**What you need to do**:
a: Answer these from the article on the July 19 drop in energy stocks:
(i) How many barrels per day of additional production did the OPEC-plus announcement send to the markets?
(ii) How far was the broader S&P 500 down by midafternoon?
(iii) Which firm employs the analyst Pavel Molchanov?
b: In the article on the July 19 energy stock decline, turn the paragraph beginning "The upstream oil and gas sector took the biggest hits" into a short bulleted list that keeps its main facts.
c: Carry on the article about the delta variant battering energy stocks, starting after its last sentence.

**Text excerpt**:
Worries that the delta variant of COVID-19 is pushing the world back into lockdown battered major energy stocks and indexes July 19, with many off 4% or more by midday, according to S&P Global Market Intelligence.
Not helping was the OPEC-plus decision to add more crude oil supply to the market, analysts said.
"It's the worst day for energy since last September," Mizuho Securities USA LLC's executive director for energy futures, Robert Yawger, said as the markets began to close. "OPEC blew the call," with the announcement of 400,000 barrels per day of additional production headed to the markets. "They thought the market would drink the Kool-Aid, but demand is going south" with a possible rebound in COVID-19 infections, Yawger said.
The upstream oil and gas sector took the biggest hits on the market, with oil and gas producer Marathon Oil Corp.'s share off nearly 7% by midafternoon and the broader S&P Oil and Gas Exploration & Production Index off over 5%. The midstream and utilities sectors, less exposed to oil and natural gas prices than the upstream sector, still saw losses with pipeline giant The Williams Cos. Inc. off almost 3.5% and Plains All American Pipeline LP off more than 4%.
The broader S&P 500 was down about 2% by midafternoon.
"The more problematic issue for the oil market is the spread of the delta variant," Raymond James & Associates oil, gas and renewables analyst Pavel Molchanov said in a July 19 email. "It is an underappreciated fact that the number of people in lockdown around the world is higher today than it was in January!"

**Entries shown**:

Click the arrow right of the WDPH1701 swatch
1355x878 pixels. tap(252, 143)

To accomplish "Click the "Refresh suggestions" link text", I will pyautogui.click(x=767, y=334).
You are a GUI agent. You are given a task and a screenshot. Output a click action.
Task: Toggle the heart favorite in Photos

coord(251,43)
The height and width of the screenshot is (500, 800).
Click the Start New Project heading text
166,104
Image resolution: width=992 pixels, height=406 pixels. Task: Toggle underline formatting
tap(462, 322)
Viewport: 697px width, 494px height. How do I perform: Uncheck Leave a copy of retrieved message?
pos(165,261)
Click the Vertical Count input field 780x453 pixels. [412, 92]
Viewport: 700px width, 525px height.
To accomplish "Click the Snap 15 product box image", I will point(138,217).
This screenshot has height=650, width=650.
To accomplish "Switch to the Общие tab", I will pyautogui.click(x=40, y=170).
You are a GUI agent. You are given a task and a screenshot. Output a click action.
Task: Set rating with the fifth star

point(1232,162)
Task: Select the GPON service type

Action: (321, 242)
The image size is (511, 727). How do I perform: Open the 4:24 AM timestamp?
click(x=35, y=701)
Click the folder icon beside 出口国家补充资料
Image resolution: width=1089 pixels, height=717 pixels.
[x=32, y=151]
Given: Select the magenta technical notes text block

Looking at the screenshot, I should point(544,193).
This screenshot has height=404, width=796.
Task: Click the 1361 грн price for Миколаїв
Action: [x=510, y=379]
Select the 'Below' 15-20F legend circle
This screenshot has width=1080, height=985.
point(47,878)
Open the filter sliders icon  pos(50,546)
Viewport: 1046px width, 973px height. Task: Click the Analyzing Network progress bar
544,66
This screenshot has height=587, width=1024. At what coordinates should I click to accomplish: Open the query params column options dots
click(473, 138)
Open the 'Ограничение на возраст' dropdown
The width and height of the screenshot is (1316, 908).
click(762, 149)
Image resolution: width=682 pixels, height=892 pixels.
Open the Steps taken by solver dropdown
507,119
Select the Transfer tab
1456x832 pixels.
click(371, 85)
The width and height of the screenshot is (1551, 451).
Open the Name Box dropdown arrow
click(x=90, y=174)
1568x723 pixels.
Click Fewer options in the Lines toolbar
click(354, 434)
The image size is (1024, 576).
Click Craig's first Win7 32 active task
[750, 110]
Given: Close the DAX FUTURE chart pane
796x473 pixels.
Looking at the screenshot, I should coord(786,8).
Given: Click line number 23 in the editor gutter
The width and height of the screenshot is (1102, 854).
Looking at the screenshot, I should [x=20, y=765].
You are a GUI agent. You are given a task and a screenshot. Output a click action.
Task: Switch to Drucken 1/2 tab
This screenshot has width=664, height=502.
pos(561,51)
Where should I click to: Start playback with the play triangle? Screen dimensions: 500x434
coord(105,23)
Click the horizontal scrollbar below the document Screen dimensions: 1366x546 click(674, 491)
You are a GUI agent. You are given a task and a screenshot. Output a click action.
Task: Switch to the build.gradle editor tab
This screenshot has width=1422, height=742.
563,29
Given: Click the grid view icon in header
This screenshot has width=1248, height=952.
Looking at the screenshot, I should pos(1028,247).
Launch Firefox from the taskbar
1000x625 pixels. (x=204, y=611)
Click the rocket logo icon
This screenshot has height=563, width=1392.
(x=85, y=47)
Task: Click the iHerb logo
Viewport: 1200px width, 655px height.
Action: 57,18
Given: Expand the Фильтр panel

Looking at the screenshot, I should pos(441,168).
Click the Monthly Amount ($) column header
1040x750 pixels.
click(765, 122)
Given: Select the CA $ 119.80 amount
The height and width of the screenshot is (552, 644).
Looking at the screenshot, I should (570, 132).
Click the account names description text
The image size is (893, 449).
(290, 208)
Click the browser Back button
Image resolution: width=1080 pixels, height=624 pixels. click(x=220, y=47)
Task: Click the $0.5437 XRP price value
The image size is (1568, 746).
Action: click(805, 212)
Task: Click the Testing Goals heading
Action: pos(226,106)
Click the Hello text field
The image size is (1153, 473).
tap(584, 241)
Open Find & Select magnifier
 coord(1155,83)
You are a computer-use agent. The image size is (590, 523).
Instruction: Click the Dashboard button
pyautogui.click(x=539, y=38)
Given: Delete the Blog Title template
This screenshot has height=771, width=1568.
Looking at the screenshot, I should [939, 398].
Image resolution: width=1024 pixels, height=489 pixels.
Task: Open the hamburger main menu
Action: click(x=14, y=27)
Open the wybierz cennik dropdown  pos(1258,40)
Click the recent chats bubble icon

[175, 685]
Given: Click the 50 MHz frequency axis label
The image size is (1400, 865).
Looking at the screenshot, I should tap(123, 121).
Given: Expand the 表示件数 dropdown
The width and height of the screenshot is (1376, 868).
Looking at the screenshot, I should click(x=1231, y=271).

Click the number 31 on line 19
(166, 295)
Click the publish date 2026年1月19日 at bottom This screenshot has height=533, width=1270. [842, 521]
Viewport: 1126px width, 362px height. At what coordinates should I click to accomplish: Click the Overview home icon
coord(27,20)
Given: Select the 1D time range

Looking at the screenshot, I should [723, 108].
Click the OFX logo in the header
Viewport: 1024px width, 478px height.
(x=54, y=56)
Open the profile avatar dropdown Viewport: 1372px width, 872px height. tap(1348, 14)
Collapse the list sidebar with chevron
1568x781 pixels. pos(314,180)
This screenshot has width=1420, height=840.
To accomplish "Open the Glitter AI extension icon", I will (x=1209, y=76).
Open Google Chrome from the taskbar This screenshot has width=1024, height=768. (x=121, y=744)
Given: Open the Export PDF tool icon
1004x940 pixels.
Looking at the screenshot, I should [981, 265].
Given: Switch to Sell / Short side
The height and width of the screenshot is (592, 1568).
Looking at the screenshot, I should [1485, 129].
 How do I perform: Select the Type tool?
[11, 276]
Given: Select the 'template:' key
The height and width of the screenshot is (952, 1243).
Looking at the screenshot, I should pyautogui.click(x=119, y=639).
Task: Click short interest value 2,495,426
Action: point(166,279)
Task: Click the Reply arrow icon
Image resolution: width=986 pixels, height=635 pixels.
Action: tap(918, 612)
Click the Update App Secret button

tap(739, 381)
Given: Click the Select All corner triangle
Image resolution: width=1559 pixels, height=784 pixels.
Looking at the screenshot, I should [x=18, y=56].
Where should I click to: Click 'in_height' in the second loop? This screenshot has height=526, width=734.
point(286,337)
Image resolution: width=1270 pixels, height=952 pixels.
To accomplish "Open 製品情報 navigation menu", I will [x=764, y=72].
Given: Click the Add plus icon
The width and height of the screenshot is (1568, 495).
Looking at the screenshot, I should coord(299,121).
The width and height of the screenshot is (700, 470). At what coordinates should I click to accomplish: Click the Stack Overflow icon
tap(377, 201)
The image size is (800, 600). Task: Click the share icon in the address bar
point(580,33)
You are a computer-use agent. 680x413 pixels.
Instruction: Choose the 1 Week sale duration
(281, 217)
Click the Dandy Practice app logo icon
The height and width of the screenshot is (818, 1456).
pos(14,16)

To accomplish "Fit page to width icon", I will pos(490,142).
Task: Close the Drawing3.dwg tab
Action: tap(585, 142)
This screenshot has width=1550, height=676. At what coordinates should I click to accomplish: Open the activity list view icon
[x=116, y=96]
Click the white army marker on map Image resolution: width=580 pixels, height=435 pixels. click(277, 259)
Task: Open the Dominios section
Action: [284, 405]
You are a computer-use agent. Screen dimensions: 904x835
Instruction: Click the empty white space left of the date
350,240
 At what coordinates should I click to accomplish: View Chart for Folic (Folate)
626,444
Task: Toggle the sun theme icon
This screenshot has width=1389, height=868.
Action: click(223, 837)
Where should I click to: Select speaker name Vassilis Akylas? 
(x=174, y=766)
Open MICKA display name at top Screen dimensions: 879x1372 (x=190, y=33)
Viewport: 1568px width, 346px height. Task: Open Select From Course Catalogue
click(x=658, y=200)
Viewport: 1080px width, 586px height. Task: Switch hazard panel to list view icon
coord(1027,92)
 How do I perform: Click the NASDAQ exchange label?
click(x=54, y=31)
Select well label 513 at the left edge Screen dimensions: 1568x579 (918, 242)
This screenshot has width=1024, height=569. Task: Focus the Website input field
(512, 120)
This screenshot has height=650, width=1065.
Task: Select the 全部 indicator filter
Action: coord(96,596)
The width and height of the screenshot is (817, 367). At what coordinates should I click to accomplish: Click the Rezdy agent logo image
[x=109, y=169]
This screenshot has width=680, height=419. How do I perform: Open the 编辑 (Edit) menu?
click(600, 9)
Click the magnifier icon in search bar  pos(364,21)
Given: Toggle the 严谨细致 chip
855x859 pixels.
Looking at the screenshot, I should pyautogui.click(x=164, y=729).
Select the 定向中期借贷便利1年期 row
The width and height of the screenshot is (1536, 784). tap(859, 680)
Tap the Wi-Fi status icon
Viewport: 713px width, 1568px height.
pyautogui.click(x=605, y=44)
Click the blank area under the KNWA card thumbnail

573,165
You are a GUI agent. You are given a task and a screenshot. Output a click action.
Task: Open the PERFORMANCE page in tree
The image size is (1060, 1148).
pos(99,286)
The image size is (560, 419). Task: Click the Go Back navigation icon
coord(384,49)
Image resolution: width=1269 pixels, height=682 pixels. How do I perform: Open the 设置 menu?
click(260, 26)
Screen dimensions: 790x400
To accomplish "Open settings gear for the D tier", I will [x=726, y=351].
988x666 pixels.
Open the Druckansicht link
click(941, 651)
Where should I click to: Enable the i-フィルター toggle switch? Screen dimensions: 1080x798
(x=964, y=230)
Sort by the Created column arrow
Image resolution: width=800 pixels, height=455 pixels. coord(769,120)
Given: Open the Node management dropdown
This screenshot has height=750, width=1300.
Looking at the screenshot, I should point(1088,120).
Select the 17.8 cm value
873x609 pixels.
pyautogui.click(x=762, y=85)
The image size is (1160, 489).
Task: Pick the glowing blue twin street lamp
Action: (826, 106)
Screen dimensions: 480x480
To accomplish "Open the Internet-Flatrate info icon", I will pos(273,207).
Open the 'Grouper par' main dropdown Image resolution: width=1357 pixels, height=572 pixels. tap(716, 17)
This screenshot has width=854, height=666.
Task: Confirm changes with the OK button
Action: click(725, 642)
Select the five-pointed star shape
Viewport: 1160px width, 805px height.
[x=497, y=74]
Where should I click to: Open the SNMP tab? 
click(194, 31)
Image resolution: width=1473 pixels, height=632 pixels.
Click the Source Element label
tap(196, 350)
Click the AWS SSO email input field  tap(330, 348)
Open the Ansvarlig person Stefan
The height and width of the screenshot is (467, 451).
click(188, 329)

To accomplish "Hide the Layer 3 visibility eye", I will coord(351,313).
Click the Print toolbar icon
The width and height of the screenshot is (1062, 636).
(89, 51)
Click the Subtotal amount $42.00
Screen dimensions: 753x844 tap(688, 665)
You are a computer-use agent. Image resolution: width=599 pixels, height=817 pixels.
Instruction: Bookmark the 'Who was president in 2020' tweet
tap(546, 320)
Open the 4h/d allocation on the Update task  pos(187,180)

**Task responses**:
a:
(i) 400,000 barrels per day
(ii) About 2%
(iii) Raymond James & Associates

b:
- The upstream oil and gas sector took the biggest hits.
  - Marathon Oil Corp. shares were off nearly 7% by midafternoon.
  - The S&P Oil and Gas Exploration & Production Index was off over 5%.
- The midstream and utilities sectors are less exposed to oil and natural gas prices, but they still saw losses.
  - The Williams Cos. Inc. was off almost 3.5%.
  - Plains All American Pipeline LP was off more than 4%.

c:
Molchanov's remark echoes the bleak tone Raymond James took in a July 6 note to clients. "From Johannesburg to Jakarta, and from Lisbon to Moscow — the pandemic and its economic impact are actually looking worse, due to the relentless spread of the delta variant and its especially infectious cousin delta-plus," Raymond James wrote. "A tougher reality, in varying degrees, is fact of life for more people today than at the beginning of 2021, which is very counterintuitive — and, to be clear, this includes numerous major economies."
In the U.S., the snapback from the previous months' optimism has been quick, Height Securities LLC Director of Research Ben Salisbury told clients July 19. "Favorable U.S. COVID-19 trends have reversed with average daily infections bouncing from fewer than 12k/day to more than 31k/day," Salisbury said. "Shots administered have plummeted to 0.55MM/day 85% below the 3.4MM April peak."
Still, with the energy sector set to release second-quarter results, Tortoise Capital Advisors LLC Managing Director Rob Thummel expects shares to rebound on positive earnings news.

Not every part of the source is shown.